Give back the full set of entries that follows, exactly as written.

[[ Available data, beginning ]]

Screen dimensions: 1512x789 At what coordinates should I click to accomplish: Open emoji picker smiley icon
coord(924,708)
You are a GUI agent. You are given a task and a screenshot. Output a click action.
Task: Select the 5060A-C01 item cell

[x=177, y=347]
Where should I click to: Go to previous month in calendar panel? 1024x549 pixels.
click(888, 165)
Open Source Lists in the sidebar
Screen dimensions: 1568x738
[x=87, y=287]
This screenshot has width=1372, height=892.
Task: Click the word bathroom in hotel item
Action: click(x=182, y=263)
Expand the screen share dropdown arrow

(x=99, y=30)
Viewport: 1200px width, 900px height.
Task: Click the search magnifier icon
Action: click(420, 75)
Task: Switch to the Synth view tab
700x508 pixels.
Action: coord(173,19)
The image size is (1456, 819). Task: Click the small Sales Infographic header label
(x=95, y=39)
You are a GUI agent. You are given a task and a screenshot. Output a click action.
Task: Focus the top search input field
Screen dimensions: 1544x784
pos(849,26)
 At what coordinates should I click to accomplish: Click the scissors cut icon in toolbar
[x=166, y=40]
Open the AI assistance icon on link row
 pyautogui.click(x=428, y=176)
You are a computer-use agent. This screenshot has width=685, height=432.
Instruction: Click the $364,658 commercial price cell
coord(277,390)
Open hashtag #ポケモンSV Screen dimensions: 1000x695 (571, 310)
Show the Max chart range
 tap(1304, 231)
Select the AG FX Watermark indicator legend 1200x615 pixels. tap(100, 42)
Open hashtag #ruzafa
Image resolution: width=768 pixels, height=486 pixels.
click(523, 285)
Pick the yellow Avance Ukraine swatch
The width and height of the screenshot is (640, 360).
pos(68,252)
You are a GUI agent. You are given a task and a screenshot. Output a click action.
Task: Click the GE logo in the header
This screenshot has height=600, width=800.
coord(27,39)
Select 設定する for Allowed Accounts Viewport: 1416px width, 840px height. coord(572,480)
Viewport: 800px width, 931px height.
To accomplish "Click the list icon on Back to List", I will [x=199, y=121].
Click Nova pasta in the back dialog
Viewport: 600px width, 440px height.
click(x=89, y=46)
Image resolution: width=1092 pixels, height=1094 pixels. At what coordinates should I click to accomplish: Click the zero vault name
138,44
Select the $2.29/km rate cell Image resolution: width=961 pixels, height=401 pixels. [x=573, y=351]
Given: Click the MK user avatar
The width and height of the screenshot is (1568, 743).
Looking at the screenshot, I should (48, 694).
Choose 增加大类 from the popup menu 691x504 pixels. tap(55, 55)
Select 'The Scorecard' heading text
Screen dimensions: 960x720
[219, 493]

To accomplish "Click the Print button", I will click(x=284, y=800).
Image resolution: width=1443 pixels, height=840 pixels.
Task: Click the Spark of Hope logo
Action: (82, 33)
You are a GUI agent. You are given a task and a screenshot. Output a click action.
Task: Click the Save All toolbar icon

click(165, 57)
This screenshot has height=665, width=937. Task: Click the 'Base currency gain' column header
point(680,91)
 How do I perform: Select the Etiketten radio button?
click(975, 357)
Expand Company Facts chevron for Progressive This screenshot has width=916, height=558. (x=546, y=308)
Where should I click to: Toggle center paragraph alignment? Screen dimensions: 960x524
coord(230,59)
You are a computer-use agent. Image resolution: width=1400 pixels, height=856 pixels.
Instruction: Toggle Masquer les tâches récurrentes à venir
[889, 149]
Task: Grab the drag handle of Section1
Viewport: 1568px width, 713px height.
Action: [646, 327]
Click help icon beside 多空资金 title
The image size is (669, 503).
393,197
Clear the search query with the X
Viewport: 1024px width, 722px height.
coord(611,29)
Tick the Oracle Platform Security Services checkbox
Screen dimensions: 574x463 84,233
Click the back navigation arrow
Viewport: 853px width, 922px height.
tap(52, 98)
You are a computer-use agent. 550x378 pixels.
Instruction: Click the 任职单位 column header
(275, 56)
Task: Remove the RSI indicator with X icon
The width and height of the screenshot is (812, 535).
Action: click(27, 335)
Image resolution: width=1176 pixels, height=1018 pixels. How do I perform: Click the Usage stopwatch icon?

[[ Available data, end ]]

Exercise response –
Screen dimensions: 1512x789 At what coordinates should I click to accomplish: Open emoji picker smiley icon
coord(924,708)
You are a GUI agent. You are given a task and a screenshot. Output a click action.
Task: Select the 5060A-C01 item cell

[x=177, y=347]
Where should I click to: Go to previous month in calendar panel? 1024x549 pixels.
click(888, 165)
Open Source Lists in the sidebar
Screen dimensions: 1568x738
[x=87, y=287]
This screenshot has width=1372, height=892.
Task: Click the word bathroom in hotel item
Action: click(x=182, y=263)
Expand the screen share dropdown arrow

(x=99, y=30)
Viewport: 1200px width, 900px height.
Task: Click the search magnifier icon
Action: click(420, 75)
Task: Switch to the Synth view tab
700x508 pixels.
Action: coord(173,19)
The image size is (1456, 819). Task: Click the small Sales Infographic header label
(x=95, y=39)
You are a GUI agent. You are given a task and a screenshot. Output a click action.
Task: Focus the top search input field
Screen dimensions: 1544x784
pos(849,26)
 At what coordinates should I click to accomplish: Click the scissors cut icon in toolbar
[x=166, y=40]
Open the AI assistance icon on link row
 pyautogui.click(x=428, y=176)
You are a computer-use agent. This screenshot has width=685, height=432.
Instruction: Click the $364,658 commercial price cell
coord(277,390)
Open hashtag #ポケモンSV Screen dimensions: 1000x695 (571, 310)
Show the Max chart range
 tap(1304, 231)
Select the AG FX Watermark indicator legend 1200x615 pixels. tap(100, 42)
Open hashtag #ruzafa
Image resolution: width=768 pixels, height=486 pixels.
click(523, 285)
Pick the yellow Avance Ukraine swatch
The width and height of the screenshot is (640, 360).
pos(68,252)
You are a GUI agent. You are given a task and a screenshot. Output a click action.
Task: Click the GE logo in the header
This screenshot has height=600, width=800.
coord(27,39)
Select 設定する for Allowed Accounts Viewport: 1416px width, 840px height. coord(572,480)
Viewport: 800px width, 931px height.
To accomplish "Click the list icon on Back to List", I will [x=199, y=121].
Click Nova pasta in the back dialog
Viewport: 600px width, 440px height.
click(x=89, y=46)
Image resolution: width=1092 pixels, height=1094 pixels. At what coordinates should I click to accomplish: Click the zero vault name
138,44
Select the $2.29/km rate cell Image resolution: width=961 pixels, height=401 pixels. [x=573, y=351]
Given: Click the MK user avatar
The width and height of the screenshot is (1568, 743).
Looking at the screenshot, I should (48, 694).
Choose 增加大类 from the popup menu 691x504 pixels. tap(55, 55)
Select 'The Scorecard' heading text
Screen dimensions: 960x720
[219, 493]

To accomplish "Click the Print button", I will click(x=284, y=800).
Image resolution: width=1443 pixels, height=840 pixels.
Task: Click the Spark of Hope logo
Action: (82, 33)
You are a GUI agent. You are given a task and a screenshot. Output a click action.
Task: Click the Save All toolbar icon

click(165, 57)
This screenshot has height=665, width=937. Task: Click the 'Base currency gain' column header
point(680,91)
 How do I perform: Select the Etiketten radio button?
click(975, 357)
Expand Company Facts chevron for Progressive This screenshot has width=916, height=558. (x=546, y=308)
Where should I click to: Toggle center paragraph alignment? Screen dimensions: 960x524
coord(230,59)
You are a computer-use agent. Image resolution: width=1400 pixels, height=856 pixels.
Instruction: Toggle Masquer les tâches récurrentes à venir
[889, 149]
Task: Grab the drag handle of Section1
Viewport: 1568px width, 713px height.
Action: [646, 327]
Click help icon beside 多空资金 title
The image size is (669, 503).
393,197
Clear the search query with the X
Viewport: 1024px width, 722px height.
coord(611,29)
Tick the Oracle Platform Security Services checkbox
Screen dimensions: 574x463 84,233
Click the back navigation arrow
Viewport: 853px width, 922px height.
tap(52, 98)
You are a computer-use agent. 550x378 pixels.
Instruction: Click the 任职单位 column header
(275, 56)
Task: Remove the RSI indicator with X icon
The width and height of the screenshot is (812, 535).
Action: click(27, 335)
Image resolution: width=1176 pixels, height=1018 pixels. How do I perform: Click the Usage stopwatch icon?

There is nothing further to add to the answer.